[Supplied text]:
AMQ Streams simplifies the process of running Apache Kafka in an OpenShift cluster.
— AMQ Streams Product docs
All references of source cluster, target cluster implicitly mean AMQ Streams v1.4, AMQ Streams v1.7 respectively; unless when otherwise explicitly pointed out. I have made an attempt to define certain commonly utilized terms in the Glossary section.
Furthermore, the post assumes the reader has some basic understanding of Apache kafka.
There is a Kafka CLI command cheat sheet added towards the end of the article; all credits go to the team who put it together. Chapeau a vous!
This guide attempts to discuss lessons learned from a migration project for a large freight company. We helped migrate an AMQ Streams cluster from OpenShift 3.11 to 4.7; additionally, we also migrated over 100s Java event-driven microservices to the new cluster(AMQ Streams V1.7).
In the section titled Technical Implementation, I will show how to migrate an AMQ Stream cluster between OpenShift environments(Example: OCP3.11 to OCP4.8) using MirrorMaker2; a Kafka component used to mirror data between two or more active Kafka clusters, within or across Kubernetes clusters.

[Provided material]:
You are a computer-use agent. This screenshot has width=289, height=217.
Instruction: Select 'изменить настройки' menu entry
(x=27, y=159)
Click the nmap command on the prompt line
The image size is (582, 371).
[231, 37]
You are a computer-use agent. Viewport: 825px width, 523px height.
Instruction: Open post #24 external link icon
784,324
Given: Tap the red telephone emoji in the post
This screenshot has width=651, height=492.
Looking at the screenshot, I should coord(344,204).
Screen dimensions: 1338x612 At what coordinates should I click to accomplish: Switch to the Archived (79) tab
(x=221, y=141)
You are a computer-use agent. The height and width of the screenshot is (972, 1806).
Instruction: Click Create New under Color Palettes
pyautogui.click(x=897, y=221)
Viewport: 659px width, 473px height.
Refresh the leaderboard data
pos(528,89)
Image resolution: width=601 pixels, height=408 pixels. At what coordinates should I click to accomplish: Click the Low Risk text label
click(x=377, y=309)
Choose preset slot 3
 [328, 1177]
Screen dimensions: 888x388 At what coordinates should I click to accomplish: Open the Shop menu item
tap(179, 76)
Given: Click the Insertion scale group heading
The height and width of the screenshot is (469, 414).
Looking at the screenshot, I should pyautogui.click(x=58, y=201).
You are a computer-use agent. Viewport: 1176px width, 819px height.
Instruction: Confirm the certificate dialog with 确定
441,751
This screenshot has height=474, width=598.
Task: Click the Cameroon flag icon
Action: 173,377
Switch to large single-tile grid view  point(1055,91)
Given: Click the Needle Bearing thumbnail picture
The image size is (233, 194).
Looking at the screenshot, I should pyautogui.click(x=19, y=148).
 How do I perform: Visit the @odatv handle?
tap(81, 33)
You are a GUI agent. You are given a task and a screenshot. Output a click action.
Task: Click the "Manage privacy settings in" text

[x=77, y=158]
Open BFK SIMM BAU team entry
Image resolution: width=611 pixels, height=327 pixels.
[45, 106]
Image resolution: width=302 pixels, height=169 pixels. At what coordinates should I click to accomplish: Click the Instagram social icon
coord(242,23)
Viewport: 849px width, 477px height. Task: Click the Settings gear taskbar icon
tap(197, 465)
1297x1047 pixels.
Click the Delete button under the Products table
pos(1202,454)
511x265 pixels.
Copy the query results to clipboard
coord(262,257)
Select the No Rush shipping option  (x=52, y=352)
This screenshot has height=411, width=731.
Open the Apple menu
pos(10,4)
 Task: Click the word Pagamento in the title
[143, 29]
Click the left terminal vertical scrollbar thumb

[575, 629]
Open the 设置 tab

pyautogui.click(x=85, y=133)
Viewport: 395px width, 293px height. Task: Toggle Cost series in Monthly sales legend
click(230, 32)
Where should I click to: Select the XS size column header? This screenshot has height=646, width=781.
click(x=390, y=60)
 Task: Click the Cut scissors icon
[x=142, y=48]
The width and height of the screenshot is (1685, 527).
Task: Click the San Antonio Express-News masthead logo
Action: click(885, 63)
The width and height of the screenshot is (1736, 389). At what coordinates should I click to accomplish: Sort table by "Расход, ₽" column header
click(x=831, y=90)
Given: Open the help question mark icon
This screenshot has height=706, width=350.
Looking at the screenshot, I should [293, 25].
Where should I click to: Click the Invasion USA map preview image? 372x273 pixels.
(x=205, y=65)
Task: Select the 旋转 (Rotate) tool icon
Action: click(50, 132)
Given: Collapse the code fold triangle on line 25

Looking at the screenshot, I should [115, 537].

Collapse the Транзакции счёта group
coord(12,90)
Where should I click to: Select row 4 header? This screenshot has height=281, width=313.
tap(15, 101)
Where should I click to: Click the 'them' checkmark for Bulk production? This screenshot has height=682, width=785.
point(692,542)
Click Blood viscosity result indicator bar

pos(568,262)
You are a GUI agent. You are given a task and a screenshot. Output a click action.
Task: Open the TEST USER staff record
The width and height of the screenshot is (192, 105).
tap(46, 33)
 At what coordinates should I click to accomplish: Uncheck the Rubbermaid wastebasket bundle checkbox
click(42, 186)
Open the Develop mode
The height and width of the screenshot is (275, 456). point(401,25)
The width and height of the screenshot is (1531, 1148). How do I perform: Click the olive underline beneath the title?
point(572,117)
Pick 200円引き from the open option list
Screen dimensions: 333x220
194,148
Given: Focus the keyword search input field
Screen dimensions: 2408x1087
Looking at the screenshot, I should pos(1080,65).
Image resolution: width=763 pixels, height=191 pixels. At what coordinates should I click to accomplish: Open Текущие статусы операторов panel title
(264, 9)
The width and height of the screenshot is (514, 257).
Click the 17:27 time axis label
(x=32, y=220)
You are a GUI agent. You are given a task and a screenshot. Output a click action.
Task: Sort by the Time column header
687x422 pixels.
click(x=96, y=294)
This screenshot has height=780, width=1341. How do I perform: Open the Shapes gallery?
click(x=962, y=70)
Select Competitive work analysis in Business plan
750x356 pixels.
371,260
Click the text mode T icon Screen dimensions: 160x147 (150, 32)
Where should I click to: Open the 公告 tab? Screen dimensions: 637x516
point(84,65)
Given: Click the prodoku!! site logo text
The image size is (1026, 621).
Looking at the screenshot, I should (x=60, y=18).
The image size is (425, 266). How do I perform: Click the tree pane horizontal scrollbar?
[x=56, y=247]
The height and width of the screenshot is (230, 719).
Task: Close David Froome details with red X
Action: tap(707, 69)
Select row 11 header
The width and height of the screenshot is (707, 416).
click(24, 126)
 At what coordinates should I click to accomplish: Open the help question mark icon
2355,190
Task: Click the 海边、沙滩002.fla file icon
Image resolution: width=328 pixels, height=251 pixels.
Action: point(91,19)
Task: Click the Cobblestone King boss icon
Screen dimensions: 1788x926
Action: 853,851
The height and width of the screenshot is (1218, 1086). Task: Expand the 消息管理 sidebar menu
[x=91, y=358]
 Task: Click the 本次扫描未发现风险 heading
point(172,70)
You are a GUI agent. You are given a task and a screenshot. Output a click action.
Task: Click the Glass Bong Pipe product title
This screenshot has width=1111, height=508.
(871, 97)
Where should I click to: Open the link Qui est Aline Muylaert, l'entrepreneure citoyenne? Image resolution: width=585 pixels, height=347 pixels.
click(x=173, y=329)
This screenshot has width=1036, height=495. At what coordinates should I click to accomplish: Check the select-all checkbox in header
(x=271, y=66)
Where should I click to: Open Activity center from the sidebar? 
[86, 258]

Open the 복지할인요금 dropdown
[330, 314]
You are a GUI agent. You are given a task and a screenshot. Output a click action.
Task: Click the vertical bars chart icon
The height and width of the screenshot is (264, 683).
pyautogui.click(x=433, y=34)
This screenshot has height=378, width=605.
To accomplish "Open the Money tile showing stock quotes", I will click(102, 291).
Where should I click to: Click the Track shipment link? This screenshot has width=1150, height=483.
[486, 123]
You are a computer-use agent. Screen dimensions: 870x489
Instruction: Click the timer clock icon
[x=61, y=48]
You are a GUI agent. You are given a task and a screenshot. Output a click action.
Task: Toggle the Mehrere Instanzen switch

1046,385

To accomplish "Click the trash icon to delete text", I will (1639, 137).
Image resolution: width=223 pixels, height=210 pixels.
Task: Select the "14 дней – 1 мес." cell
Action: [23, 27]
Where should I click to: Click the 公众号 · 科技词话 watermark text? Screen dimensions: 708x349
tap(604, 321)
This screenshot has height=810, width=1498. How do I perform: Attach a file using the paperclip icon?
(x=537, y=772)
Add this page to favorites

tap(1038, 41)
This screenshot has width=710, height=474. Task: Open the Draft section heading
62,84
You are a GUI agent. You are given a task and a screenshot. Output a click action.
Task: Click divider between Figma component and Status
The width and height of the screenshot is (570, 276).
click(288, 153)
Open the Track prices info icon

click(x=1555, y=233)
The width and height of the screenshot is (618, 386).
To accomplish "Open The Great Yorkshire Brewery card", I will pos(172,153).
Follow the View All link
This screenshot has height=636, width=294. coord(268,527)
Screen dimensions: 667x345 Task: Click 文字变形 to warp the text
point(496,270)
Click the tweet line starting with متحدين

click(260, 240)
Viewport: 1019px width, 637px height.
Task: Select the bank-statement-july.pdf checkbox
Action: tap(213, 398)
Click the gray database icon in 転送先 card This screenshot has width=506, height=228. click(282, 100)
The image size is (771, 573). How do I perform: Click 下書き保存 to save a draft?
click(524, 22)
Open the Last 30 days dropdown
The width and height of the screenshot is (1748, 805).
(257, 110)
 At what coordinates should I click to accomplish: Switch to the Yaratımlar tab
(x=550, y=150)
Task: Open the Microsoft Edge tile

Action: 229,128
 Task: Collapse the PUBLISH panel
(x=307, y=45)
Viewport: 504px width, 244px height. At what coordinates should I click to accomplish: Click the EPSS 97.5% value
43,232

[Set tasks]:
**A.** Set down the passage of the AMQ Streams migration text starting with "AMQ Streams simplifies" and going on through "cluster(AMQ Streams V1.7).".
**B.** Translate this sentence from the AMQ Streams migration text into Spanish: "AMQ Streams simplifies the process of running Apache Kafka in an OpenShift cluster."

[Full answers]:
**A.**
AMQ Streams simplifies the process of running Apache Kafka in an OpenShift cluster.
— AMQ Streams Product docs
All references of source cluster, target cluster implicitly mean AMQ Streams v1.4, AMQ Streams v1.7 respectively; unless when otherwise explicitly pointed out. I have made an attempt to define certain commonly utilized terms in the Glossary section.
Furthermore, the post assumes the reader has some basic understanding of Apache kafka.
There is a Kafka CLI command cheat sheet added towards the end of the article; all credits go to the team who put it together. Chapeau a vous!
This guide attempts to discuss lessons learned from a migration project for a large freight company. We helped migrate an AMQ Streams cluster from OpenShift 3.11 to 4.7; additionally, we also migrated over 100s Java event-driven microservices to the new cluster(AMQ Streams V1.7).

**B.** AMQ Streams simplifica el proceso de ejecutar Apache Kafka en un clúster de OpenShift.